(Stored dataset items)
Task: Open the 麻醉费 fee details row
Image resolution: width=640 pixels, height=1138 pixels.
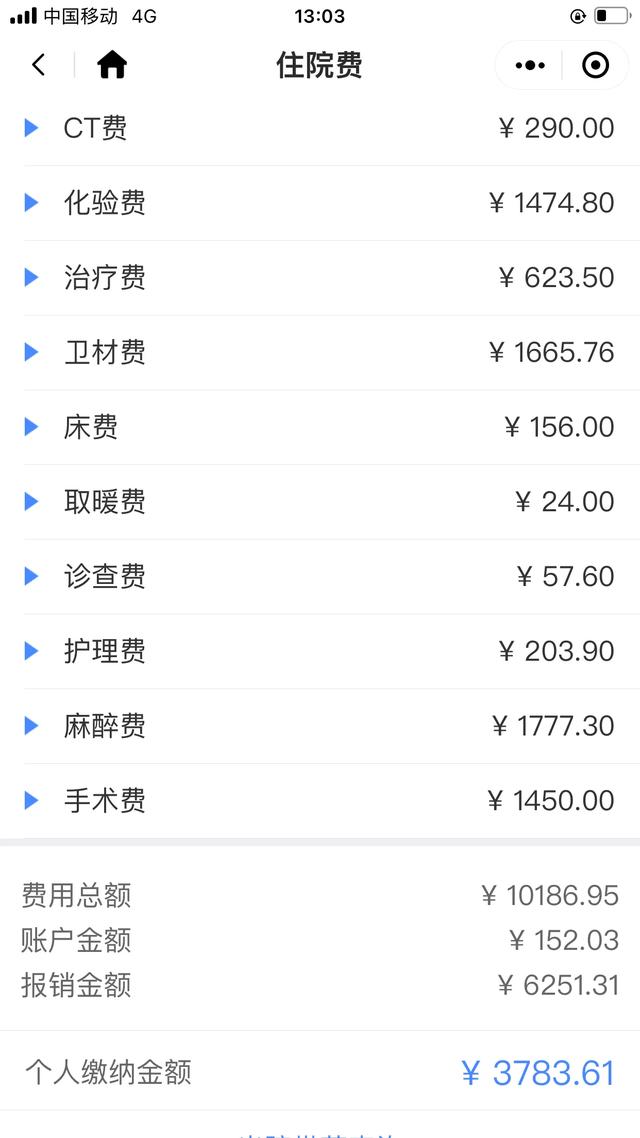Action: [x=320, y=726]
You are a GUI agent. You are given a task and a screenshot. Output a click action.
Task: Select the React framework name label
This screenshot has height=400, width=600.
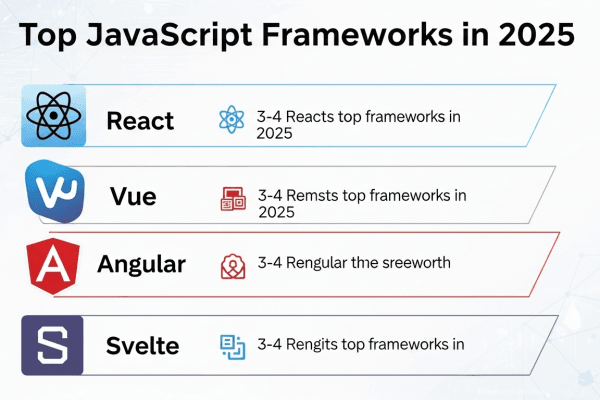click(140, 122)
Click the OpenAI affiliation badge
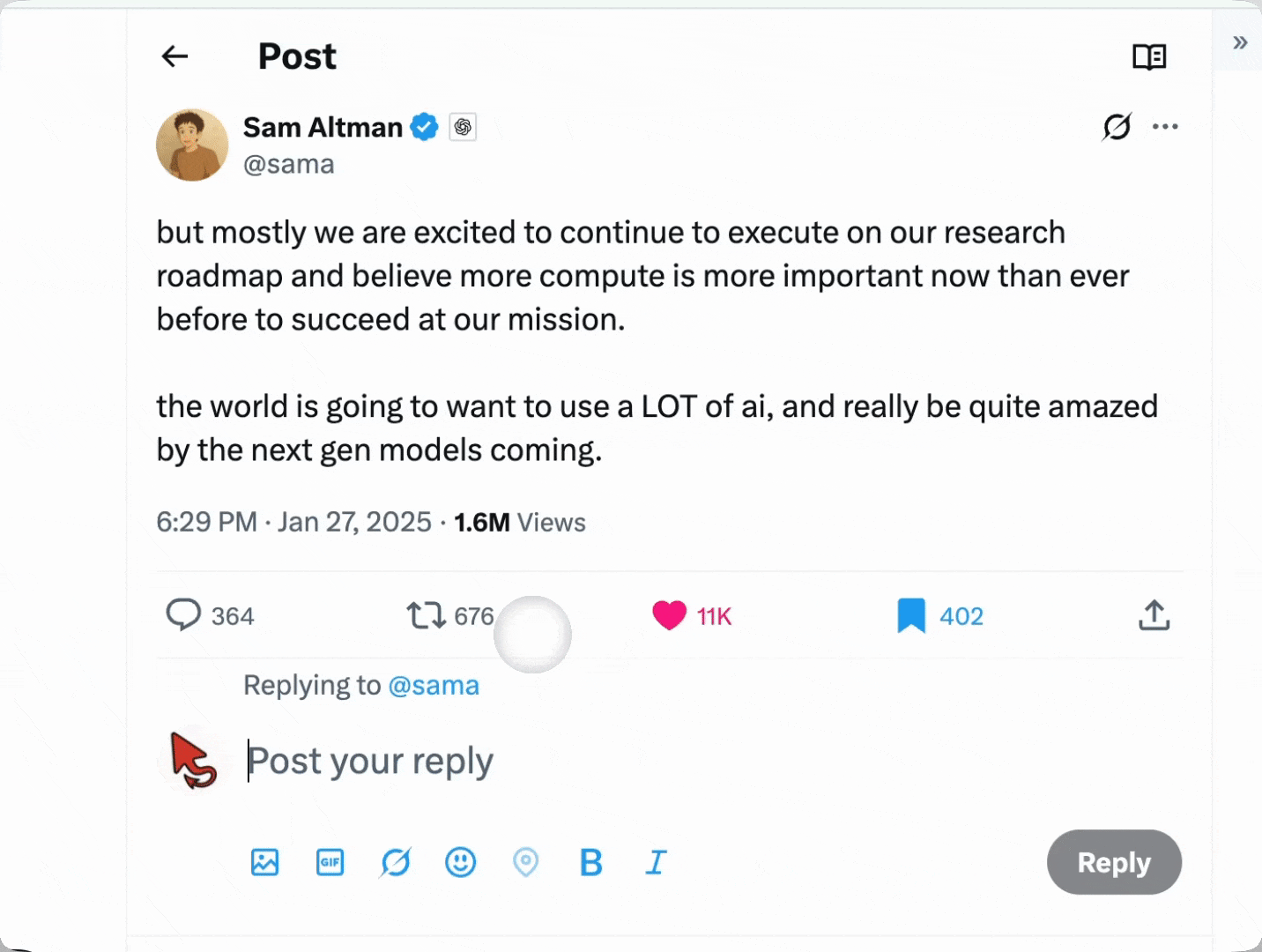Screen dimensions: 1262x952 pyautogui.click(x=463, y=126)
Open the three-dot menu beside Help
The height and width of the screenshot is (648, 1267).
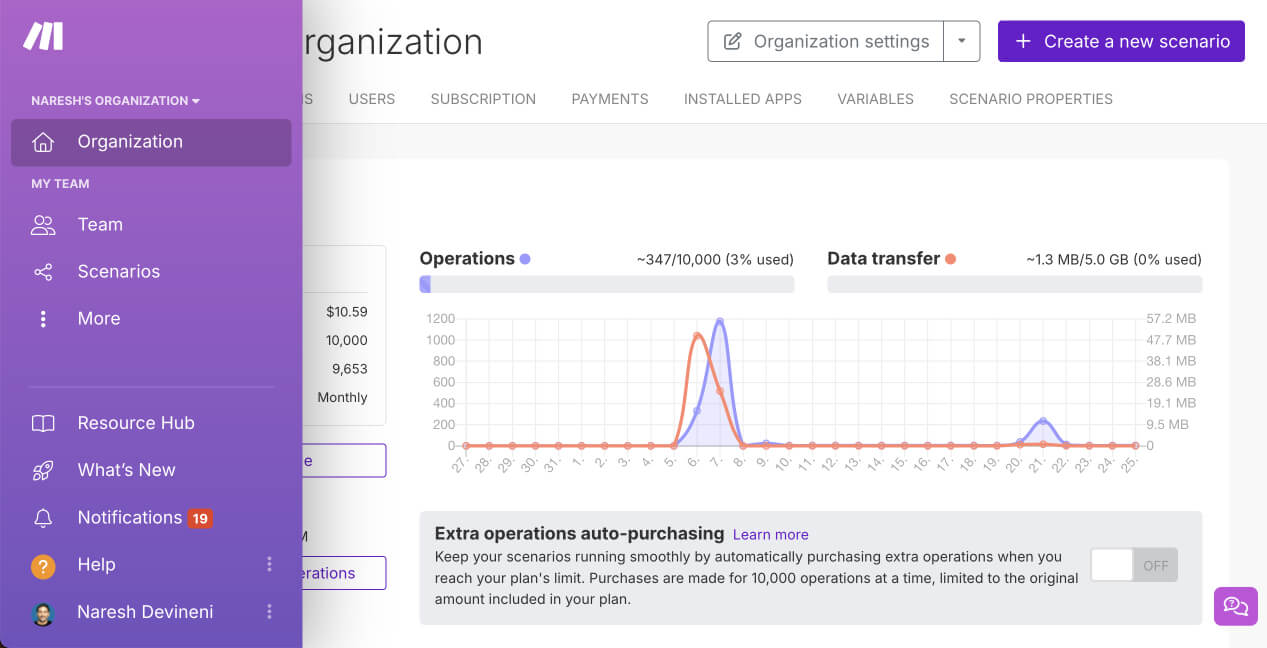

How to complete this task -
Starting at the line where "This screenshot has height=400, width=600." appears, restate every line through the end of the records above exactly, but omit the pictures.

Output for this task -
This screenshot has height=400, width=600.
click(140, 122)
Click the OpenAI affiliation badge
Screen dimensions: 1262x952 pyautogui.click(x=463, y=126)
Open the three-dot menu beside Help
The height and width of the screenshot is (648, 1267).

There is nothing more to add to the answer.